La campagne des municipales 2026 à Nice a pris un tour inédit. L'enquête sur la tête de porc accompagnée d'une étoile de David, retrouvée le 27 février devant le domicile de Christian Estrosi (Horizons), semble écarter toute implication étrangère et s'orienter vers une manipulation émanant du camp du maire, selon plusieurs sources proches du dossier interrogées par l'AFP.
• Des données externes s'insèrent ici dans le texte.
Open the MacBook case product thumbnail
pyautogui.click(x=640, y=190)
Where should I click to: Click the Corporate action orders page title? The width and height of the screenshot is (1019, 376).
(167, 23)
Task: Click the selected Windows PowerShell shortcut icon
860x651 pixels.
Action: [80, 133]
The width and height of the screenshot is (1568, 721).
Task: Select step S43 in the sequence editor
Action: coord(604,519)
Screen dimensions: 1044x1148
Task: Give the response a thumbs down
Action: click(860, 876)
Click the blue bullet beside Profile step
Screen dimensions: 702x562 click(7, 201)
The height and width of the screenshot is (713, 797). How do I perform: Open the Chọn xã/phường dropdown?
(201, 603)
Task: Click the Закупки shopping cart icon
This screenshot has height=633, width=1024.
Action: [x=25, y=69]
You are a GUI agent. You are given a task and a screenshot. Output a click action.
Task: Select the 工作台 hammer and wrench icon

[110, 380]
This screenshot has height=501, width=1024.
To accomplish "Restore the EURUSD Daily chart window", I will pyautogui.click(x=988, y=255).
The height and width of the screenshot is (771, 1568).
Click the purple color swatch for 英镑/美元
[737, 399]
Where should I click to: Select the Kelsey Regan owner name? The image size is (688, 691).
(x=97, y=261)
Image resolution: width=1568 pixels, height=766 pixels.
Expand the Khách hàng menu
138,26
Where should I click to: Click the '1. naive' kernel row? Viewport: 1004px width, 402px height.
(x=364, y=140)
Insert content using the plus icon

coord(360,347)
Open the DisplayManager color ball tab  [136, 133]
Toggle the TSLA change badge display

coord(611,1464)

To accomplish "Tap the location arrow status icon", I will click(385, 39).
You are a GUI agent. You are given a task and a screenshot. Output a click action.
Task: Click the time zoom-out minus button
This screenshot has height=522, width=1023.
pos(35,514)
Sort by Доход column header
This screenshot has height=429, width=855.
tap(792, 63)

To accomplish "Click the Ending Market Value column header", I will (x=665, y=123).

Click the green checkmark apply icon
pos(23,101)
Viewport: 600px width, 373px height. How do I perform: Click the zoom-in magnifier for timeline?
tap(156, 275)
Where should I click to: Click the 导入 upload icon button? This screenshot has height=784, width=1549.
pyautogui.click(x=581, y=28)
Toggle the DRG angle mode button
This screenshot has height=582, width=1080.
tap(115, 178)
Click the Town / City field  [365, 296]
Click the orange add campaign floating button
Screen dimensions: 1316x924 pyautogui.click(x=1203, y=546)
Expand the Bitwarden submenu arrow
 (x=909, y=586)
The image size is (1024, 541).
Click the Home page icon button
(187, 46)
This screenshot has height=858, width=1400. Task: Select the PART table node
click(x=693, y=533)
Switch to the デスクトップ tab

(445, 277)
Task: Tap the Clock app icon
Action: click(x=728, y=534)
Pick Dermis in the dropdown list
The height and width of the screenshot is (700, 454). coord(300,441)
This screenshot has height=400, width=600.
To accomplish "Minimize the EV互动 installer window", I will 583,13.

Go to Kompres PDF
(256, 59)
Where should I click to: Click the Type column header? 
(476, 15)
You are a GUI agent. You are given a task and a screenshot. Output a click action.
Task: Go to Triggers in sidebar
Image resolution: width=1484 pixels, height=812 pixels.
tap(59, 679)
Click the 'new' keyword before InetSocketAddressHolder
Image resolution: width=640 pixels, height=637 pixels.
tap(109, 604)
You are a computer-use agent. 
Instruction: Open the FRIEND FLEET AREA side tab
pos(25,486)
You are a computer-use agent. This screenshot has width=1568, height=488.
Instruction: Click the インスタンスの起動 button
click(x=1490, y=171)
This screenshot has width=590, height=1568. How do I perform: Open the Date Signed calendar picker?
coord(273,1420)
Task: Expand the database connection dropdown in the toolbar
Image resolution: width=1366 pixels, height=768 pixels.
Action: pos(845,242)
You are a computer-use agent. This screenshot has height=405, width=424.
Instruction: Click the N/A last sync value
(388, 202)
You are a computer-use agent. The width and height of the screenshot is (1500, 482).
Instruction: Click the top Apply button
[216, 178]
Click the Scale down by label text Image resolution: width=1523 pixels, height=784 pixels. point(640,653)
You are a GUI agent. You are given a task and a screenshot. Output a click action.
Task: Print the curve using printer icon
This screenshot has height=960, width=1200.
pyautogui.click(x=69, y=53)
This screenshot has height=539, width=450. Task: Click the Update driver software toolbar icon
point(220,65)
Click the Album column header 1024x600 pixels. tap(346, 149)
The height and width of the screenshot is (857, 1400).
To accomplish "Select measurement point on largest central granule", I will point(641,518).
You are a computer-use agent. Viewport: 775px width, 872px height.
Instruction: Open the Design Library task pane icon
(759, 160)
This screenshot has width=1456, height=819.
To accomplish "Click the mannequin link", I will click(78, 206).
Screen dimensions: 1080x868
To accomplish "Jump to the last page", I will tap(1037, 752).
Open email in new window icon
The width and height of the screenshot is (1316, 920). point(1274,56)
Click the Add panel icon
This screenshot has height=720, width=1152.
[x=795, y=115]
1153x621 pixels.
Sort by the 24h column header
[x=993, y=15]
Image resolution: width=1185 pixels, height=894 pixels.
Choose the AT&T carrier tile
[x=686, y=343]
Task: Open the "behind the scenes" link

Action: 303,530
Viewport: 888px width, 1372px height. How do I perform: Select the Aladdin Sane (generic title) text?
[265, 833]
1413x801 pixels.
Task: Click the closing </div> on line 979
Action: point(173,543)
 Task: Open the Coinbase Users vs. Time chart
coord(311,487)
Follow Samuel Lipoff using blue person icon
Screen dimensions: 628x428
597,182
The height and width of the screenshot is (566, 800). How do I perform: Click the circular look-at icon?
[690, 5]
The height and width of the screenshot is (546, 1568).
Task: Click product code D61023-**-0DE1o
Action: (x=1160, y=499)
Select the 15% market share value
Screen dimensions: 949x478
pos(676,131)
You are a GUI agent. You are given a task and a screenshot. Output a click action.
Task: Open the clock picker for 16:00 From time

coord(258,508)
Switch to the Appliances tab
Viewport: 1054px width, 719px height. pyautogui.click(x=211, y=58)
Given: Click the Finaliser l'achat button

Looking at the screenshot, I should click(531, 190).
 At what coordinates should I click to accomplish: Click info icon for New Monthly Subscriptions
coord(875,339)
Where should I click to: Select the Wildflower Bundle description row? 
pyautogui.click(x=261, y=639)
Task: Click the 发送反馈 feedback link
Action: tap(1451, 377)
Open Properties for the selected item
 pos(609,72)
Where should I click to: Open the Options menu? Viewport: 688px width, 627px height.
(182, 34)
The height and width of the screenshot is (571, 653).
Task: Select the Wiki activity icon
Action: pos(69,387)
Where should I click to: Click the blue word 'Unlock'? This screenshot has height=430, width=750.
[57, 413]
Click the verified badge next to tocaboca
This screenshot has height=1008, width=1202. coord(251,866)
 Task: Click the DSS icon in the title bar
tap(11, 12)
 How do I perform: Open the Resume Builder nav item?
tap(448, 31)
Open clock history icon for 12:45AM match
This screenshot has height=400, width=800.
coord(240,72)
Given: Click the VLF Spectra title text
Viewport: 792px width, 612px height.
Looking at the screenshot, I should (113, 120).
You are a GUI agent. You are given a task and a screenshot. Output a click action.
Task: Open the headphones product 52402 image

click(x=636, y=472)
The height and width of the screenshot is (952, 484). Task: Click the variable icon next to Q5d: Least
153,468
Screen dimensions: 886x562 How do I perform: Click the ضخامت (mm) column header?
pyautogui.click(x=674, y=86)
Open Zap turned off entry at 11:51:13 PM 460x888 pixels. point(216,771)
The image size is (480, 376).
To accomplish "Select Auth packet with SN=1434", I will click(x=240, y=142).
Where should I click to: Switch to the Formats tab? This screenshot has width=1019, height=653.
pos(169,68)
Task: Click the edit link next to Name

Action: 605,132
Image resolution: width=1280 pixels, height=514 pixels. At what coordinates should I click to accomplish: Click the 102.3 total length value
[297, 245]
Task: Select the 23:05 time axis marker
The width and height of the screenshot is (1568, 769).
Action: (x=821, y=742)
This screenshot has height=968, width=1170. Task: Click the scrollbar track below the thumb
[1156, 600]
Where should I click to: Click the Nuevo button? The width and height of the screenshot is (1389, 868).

Garde à vue et piste locale
Deux hommes et deux femmes, dont plusieurs connaissances de M. Estrosi, ont été placés en garde à vue mercredi dans le cadre de l'information judiciaire ouverte pour provocation publique à la haine à raison de la religion et violences aggravées visant un élu public. Jeudi, deux hommes étaient encore entendus.
L'un d'eux est un policier de la Direction de la surveillance du territoire (DST) à la retraite, âgé de 79 ans, reconverti en détective privé. Deux suspects tunisiens avaient été interpellés dès la première semaine et placés en détention provisoire. Le téléphone de l'un d'eux avait révélé des communications avec une proche collaboratrice du maire.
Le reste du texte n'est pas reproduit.